Thirty-four Democratic lawmakers from California have formally requested that state Attorney General Rob Bonta conduct a thorough antitrust review of Paramount Skydance's proposed $111 billion acquisition of Warner Bros. Discovery. The letter, sent Wednesday, emphasizes the need to assess potential competitive harm from the massive media consolidation, which would bring together Warner Bros., Paramount Pictures, HBO Max, Discovery+, Paramount+, CNN, CBS News, and over two dozen cable networks under a single corporate umbrella.
Political Pressure Mounts
The lawmakers' intervention adds significant political weight to a review that is already shaping up as a major regulatory hurdle. They specifically cited a 13.2% decline in on-location filming in the greater Los Angeles area during the third quarter of 2025, along with more than 42,000 lost motion picture jobs in Los Angeles County between 2022 and 2024. The message is clear: as employment in the entertainment sector contracts, further consolidation could exacerbate the strain on an already stressed workforce.
Regulatory Landscape
Bonta had already flagged the transaction for a "full and robust review" back in February, voicing concerns that the merger could squeeze competition, threaten jobs, and limit consumer choice. However, no formal legal action has been announced yet. The lawmakers are urging Bonta to keep California's review process independent of any federal action, signaling a desire for aggressive state-level oversight.

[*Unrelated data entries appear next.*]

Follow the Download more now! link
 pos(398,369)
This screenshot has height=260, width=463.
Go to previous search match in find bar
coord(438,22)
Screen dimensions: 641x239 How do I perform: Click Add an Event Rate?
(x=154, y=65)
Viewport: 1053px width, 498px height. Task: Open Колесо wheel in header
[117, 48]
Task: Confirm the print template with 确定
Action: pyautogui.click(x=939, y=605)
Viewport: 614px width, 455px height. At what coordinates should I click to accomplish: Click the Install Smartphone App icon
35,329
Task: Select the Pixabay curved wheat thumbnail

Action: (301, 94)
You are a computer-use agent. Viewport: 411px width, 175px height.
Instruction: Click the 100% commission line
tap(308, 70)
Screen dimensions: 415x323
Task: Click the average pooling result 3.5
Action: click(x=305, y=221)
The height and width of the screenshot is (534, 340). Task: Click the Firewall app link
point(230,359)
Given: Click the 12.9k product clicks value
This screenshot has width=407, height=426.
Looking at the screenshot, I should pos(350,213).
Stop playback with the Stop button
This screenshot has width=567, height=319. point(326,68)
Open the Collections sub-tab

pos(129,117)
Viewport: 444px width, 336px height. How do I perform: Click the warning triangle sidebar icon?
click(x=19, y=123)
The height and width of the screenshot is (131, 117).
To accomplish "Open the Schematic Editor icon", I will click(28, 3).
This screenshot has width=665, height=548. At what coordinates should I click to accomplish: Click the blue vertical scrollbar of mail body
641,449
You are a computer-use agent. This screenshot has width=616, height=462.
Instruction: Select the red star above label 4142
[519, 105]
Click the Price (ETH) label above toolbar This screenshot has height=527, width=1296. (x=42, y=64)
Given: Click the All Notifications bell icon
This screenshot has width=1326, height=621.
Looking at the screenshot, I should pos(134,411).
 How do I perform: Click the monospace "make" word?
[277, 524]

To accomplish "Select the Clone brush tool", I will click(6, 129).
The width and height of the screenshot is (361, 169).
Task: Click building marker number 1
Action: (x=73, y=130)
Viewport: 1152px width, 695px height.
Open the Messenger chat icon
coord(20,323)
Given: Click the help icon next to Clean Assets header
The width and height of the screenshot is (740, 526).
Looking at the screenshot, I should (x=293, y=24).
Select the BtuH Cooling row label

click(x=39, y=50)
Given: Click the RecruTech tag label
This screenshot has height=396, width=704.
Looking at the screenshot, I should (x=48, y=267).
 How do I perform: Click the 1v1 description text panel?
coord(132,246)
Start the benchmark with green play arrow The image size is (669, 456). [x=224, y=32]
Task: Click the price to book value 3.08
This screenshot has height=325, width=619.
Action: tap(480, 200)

Meanwhile, the U.S. Justice Department has issued subpoenas probing issues including studio output, content rights, streaming competition, and theatrical release strategies, according to Reuters. Industry analysts note that management still faces the challenge of securing regulatory approvals and demonstrating long-term value creation.
Market Context and Stakeholder Reactions
Paramount and Warner Bros. Discovery maintain that the merger is a strategic move to achieve scale in a media landscape battered by cord-cutting and streaming losses. The companies announced in February that Paramount would pay $31 per share in cash, with a target closing in the third quarter of 2026. The combined entity plans to release at least 30 theatrical films annually. Paramount CEO David Ellison described the deal as an effort to "honor the legacy of two iconic companies."
Warner Bros. Discovery shareholders approved the merger in April, but the path to closing remains uncertain. Forrester analyst Mike Proulx suggested that "real regulatory pressure sits overseas," pointing to potential international antitrust hurdles. FCC Commissioner Anna Gomez, the sole Democrat on the panel, has called for a tough review of investments from state-owned funds linked to Saudi Arabia, Qatar, and Abu Dhabi, citing national security and press freedom concerns. Paramount maintains that the Ellison family will retain voting control.
On Thursday, actor Mark Ruffalo and antitrust advocate Matt Stoller published a New York Times op-ed urging artists to speak out against the deal, revealing that efforts to gather support for a "block the merger" letter uncovered "a deep, ugly and pervasive fear of speaking out."
Financial and Competitive Implications
As of the end of March, Warner Bros. Discovery reported over 140 million streaming subscribers, while Paramount+ had 79.6 million. Combined, the total would exceed 220 million, providing a stronger competitive position against Netflix and Disney. Emarketer analyst Ross Benes noted that the merger could give the combined entity the top U.S. sports lineup among non-Disney streamers, assuming regulatory clearance. Paramount touts potential cost synergies of at least $6 billion.
The numbers underscore the high stakes: the deal would reshape the entertainment industry, but faces a gauntlet of regulatory reviews in California, Washington, and overseas. The outcome will have significant implications for competition, employment, and consumer choice in the media sector.